Portland
CoffeePortland, US
Mineral composition
| mg/L | |
|---|---|
| Calcium | 2 |
| Magnesium | 1 |
| Sodium | 12 |
| Sulfate | 1 |
| Chloride | 3 |
| Bicarbonate | 39 |
Mixing Recipe
Why this water matters
Portland's water comes from the Bull Run watershed, a protected forest on the western slopes of Mount Hood where no human activity is permitted. No logging, no agriculture, no recreation. The water collects as rain and snowmelt, filters through volcanic soil, and arrives at the city with almost nothing in it: calcium around 2 ppm, magnesium barely 1 ppm, total hardness of 3–8 ppm. It is some of the softest municipal water in any major American city. For coffee, this near-blankness is both a gift and a constraint. Very soft water extracts aggressively: without calcium and magnesium to bind with extraction compounds and moderate the process, you get high extraction yields quickly. In the right hands, with good coffee roasted for this water, the result is bright, clean, highly transparent cups where origin character comes through with startling clarity. This is part of why Portland became a centre of third-wave specialty coffee.
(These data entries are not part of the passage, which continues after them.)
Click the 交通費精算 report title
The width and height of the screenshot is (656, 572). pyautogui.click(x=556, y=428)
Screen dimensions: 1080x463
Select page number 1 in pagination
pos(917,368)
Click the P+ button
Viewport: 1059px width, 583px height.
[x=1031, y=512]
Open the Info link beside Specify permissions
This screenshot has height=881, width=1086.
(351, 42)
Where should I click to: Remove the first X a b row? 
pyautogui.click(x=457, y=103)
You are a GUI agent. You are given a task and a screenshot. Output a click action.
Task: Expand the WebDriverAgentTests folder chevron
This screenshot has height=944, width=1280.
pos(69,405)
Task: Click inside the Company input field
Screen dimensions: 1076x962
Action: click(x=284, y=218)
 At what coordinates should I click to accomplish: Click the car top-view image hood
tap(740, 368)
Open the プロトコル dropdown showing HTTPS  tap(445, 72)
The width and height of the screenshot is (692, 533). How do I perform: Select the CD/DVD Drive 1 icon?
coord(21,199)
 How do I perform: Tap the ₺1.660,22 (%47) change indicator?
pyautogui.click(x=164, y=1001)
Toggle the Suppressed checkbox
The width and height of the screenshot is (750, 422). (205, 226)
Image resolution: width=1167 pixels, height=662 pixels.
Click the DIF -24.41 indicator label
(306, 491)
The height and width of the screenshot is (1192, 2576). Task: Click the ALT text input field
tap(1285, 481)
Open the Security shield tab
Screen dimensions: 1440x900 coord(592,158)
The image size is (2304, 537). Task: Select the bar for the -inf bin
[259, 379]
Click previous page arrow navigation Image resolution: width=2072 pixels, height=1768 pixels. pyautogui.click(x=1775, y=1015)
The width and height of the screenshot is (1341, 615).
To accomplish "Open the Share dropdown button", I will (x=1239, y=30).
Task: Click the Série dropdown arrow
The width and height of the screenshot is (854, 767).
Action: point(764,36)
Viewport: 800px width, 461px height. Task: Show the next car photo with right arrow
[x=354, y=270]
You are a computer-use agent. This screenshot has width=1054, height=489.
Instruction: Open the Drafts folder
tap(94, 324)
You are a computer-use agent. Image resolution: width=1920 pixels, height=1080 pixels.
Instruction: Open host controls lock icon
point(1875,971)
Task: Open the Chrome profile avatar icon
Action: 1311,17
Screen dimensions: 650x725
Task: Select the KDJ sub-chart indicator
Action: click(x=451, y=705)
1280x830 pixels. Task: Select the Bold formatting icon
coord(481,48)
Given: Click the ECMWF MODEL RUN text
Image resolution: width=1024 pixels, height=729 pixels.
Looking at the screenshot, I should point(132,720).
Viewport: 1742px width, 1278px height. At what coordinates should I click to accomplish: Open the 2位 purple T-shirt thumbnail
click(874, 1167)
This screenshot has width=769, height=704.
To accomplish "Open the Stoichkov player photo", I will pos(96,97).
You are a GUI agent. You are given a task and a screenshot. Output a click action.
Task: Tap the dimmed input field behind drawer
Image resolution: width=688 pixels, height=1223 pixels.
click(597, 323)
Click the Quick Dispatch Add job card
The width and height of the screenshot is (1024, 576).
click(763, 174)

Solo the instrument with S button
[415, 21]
Stumptown, Coava, Heart, and others built their roasting and brewing around this water. The sodium at 12 ppm is higher than you would expect from such soft water. It is not natural: the Portland Water Bureau adds soda ash (sodium carbonate) to raise the pH and alkalinity, preventing the otherwise corrosive water from leaching lead and copper from pipes. Without treatment, the alkalinity would be closer to 5 mg/L. This means the treated water has a slightly elevated bicarbonate (around 39 ppm) and pH (8.0–9.0) relative to its hardness, which is unusual.
For coffee, the practical effect is minimal: the alkalinity is still very low in absolute terms. If your water is hard and you are trying to match Portland, you are essentially trying to get close to distilled water with a small sodium-carbonate buffer. That is the profile. It sounds simple, but the simplicity is what makes it work.